■ Your objective: Starting at the line that contains "284x160 pixels. How", write out every line to the end of the records below exactly, and leave out the pictures.

■ Listed records:
=== Begin Enclosure ===

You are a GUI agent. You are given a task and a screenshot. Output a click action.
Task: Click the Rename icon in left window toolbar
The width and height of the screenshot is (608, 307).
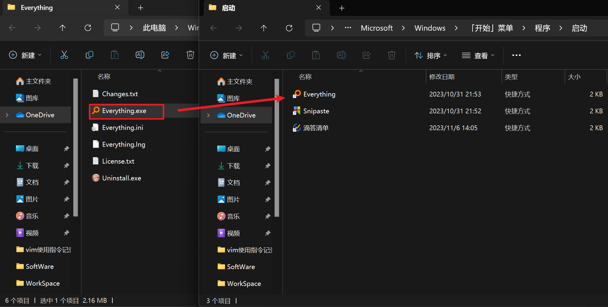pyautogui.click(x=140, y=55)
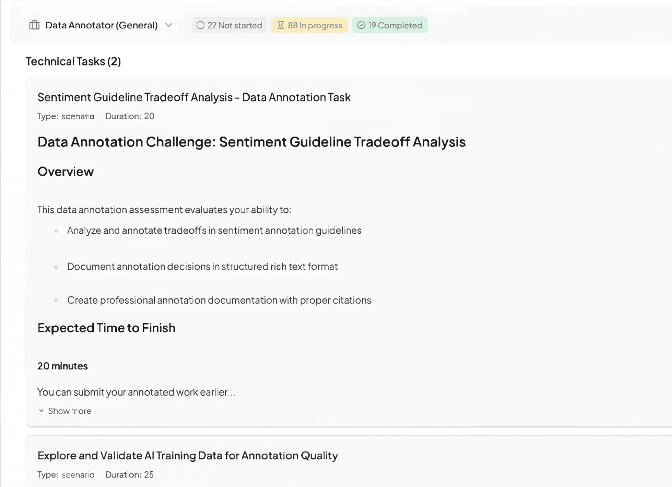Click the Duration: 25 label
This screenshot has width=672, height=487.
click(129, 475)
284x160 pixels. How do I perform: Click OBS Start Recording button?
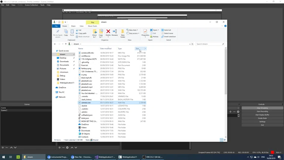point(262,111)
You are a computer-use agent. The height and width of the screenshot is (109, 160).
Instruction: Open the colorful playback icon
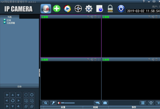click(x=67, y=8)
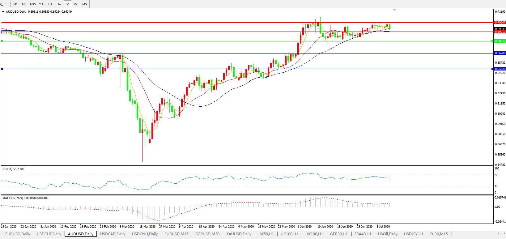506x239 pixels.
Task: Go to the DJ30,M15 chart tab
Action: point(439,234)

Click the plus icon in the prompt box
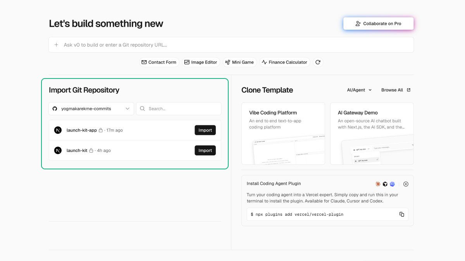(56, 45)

=== End Enclosure ===

■ Output below:
284x160 pixels. How do I perform: Click OBS Start Recording button?
point(262,111)
You are a computer-use agent. The height and width of the screenshot is (109, 160).
Instruction: Open the colorful playback icon
click(x=67, y=8)
506x239 pixels.
Task: Go to the DJ30,M15 chart tab
Action: point(439,234)

Click the plus icon in the prompt box
(56, 45)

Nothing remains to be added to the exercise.